↓

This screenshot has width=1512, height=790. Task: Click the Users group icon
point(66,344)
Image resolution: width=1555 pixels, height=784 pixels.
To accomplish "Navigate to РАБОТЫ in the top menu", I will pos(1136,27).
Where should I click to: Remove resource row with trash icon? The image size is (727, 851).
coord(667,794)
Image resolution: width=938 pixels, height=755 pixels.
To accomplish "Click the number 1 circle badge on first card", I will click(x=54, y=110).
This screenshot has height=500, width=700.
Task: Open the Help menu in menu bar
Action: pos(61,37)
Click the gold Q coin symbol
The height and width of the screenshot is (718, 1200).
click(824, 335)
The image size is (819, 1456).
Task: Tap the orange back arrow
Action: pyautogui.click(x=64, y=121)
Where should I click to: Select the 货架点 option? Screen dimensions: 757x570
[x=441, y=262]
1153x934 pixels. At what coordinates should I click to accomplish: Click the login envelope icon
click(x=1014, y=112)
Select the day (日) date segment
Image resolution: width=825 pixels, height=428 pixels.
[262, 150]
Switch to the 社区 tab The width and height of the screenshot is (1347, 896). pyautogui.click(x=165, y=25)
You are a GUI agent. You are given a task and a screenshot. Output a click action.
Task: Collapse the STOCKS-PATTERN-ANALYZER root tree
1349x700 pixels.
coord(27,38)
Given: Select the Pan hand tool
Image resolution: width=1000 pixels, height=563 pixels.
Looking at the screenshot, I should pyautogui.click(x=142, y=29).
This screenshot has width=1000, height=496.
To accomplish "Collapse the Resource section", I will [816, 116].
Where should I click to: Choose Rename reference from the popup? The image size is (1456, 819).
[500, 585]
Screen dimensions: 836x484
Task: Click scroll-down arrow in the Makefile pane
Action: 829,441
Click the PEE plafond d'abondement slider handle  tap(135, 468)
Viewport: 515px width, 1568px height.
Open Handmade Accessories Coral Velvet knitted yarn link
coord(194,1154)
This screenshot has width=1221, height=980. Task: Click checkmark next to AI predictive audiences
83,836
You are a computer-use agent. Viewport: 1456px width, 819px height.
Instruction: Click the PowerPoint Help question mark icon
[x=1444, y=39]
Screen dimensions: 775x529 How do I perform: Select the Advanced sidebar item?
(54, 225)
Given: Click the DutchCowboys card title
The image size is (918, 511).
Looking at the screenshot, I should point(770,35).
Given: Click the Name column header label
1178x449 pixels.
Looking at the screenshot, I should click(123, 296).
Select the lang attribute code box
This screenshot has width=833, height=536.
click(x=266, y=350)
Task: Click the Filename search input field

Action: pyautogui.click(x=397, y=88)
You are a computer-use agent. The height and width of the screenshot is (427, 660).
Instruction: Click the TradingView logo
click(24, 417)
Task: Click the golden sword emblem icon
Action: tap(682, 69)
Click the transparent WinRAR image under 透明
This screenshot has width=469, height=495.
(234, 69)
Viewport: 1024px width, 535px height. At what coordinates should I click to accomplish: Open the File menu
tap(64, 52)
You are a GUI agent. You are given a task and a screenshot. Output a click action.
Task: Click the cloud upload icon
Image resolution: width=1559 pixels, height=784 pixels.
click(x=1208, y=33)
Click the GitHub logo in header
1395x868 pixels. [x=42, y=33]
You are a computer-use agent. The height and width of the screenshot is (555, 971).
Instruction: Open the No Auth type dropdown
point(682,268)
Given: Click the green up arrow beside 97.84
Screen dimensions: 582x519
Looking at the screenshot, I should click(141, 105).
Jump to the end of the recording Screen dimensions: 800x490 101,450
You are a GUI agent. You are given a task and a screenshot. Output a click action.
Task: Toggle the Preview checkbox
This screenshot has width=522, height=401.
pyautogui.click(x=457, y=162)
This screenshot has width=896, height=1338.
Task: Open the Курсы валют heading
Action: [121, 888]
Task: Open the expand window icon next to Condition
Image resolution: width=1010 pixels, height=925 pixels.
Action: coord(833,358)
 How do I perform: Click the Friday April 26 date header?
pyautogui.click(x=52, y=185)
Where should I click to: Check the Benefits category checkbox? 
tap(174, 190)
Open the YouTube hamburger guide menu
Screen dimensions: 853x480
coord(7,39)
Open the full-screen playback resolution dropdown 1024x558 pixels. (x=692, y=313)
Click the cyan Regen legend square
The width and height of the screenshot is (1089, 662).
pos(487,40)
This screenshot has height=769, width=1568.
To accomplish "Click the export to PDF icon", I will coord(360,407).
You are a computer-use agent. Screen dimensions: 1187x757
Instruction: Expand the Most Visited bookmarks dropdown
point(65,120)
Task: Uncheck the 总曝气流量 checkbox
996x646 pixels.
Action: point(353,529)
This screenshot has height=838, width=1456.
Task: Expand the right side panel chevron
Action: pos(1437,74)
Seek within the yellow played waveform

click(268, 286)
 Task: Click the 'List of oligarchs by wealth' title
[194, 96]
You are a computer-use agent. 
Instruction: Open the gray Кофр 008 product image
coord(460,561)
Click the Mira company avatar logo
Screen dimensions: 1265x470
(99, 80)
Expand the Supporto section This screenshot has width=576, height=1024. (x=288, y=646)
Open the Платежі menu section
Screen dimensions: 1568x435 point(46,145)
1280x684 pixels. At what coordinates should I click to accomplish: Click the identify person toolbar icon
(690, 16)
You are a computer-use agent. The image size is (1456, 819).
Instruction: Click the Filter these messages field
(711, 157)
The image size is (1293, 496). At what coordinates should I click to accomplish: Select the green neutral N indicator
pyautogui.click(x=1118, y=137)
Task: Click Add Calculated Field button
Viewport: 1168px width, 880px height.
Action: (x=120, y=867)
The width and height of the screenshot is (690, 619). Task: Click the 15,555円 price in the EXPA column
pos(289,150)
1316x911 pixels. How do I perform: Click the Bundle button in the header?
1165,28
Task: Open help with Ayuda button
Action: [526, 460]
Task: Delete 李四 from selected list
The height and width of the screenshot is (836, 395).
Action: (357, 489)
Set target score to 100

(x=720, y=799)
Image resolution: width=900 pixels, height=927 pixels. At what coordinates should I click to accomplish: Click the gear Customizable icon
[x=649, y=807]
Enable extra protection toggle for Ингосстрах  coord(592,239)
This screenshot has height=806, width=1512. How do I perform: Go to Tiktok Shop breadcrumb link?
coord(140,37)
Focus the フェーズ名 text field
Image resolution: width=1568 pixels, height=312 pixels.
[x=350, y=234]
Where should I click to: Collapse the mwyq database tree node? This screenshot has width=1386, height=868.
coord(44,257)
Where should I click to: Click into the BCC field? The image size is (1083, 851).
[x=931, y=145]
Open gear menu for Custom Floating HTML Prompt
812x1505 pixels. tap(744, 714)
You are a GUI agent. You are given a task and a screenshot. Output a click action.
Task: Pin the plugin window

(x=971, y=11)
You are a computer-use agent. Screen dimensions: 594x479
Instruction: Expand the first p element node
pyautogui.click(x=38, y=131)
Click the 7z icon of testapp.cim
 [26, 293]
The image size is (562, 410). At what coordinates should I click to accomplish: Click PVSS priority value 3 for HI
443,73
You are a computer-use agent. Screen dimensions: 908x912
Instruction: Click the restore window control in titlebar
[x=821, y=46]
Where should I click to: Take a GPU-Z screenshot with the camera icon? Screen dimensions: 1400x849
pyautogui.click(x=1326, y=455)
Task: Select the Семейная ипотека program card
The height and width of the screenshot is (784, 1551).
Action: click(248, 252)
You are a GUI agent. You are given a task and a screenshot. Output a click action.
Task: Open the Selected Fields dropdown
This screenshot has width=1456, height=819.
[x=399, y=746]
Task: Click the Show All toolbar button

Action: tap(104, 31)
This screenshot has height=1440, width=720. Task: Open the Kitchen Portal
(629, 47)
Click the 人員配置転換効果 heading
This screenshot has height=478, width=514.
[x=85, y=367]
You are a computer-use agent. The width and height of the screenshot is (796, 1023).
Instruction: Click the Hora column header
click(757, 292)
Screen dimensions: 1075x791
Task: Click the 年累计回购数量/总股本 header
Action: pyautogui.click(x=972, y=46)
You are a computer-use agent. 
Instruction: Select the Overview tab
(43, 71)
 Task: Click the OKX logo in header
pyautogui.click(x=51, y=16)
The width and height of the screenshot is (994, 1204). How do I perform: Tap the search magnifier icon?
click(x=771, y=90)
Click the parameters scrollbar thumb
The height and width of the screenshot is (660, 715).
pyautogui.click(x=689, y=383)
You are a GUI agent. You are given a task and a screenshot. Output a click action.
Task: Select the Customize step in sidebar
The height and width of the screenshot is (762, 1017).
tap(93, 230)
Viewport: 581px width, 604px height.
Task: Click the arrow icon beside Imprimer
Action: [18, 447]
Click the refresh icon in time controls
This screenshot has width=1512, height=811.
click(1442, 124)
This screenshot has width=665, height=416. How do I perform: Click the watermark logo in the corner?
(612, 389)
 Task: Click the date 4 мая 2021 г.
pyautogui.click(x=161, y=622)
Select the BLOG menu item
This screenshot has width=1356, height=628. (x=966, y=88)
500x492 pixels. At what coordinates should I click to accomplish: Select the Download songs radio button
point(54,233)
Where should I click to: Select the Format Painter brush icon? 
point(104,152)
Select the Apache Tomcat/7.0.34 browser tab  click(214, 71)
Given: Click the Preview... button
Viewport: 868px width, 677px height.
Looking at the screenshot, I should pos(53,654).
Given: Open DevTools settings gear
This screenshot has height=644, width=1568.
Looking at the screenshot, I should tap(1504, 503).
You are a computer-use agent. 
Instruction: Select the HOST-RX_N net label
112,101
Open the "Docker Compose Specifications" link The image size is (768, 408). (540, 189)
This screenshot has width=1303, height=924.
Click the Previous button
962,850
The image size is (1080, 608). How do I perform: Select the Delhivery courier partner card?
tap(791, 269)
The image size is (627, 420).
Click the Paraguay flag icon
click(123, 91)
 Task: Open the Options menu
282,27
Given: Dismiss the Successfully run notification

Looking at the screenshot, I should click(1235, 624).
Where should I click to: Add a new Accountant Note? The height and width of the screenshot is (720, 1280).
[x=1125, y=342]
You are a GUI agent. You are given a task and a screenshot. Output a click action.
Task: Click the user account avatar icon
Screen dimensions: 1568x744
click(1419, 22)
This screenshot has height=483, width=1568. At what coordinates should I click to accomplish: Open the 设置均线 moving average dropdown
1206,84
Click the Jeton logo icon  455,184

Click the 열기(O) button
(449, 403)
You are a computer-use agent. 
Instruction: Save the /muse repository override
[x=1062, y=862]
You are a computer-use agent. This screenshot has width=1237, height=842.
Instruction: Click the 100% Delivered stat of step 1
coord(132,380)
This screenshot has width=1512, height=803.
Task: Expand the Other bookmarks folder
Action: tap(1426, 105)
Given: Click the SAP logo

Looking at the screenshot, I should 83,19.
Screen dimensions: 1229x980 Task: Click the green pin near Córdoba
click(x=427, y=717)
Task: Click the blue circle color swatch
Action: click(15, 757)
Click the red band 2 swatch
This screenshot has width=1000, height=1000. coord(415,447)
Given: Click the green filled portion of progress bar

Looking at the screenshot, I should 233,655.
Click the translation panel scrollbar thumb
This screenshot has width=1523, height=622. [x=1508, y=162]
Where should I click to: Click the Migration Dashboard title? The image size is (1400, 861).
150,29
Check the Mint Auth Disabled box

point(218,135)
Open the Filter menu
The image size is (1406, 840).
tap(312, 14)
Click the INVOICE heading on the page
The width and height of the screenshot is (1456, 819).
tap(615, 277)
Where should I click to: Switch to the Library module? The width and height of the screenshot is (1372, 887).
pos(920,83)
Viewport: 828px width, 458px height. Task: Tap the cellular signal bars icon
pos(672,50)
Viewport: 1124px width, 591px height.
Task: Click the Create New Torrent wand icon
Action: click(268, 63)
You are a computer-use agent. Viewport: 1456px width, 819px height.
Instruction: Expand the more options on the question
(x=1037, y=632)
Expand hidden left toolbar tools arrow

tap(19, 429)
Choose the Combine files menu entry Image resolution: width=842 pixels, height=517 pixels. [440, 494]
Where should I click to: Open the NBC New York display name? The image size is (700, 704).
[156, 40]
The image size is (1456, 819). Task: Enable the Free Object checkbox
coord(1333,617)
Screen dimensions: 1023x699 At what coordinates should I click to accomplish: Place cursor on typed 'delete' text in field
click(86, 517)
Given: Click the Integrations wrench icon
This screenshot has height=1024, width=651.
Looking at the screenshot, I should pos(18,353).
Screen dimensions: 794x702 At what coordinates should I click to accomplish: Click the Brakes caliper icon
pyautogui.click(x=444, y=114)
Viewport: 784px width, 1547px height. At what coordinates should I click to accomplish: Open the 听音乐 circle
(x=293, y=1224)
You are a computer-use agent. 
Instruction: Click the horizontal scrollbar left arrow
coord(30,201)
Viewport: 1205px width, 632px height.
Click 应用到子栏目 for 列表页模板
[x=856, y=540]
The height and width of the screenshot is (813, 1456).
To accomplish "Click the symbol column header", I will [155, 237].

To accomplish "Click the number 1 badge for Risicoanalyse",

↑

* _Given task_
Write out these entries verbatim, starting at the line that contains "Task: Open the expand" and ending after the line that contains "Open the full-screen".

* _Exercise output_
Task: Open the expand window icon next to Condition
Image resolution: width=1010 pixels, height=925 pixels.
Action: coord(833,358)
 How do I perform: Click the Friday April 26 date header?
pyautogui.click(x=52, y=185)
Where should I click to: Check the Benefits category checkbox? 
tap(174, 190)
Open the YouTube hamburger guide menu
Screen dimensions: 853x480
coord(7,39)
Open the full-screen playback resolution dropdown 1024x558 pixels. (x=692, y=313)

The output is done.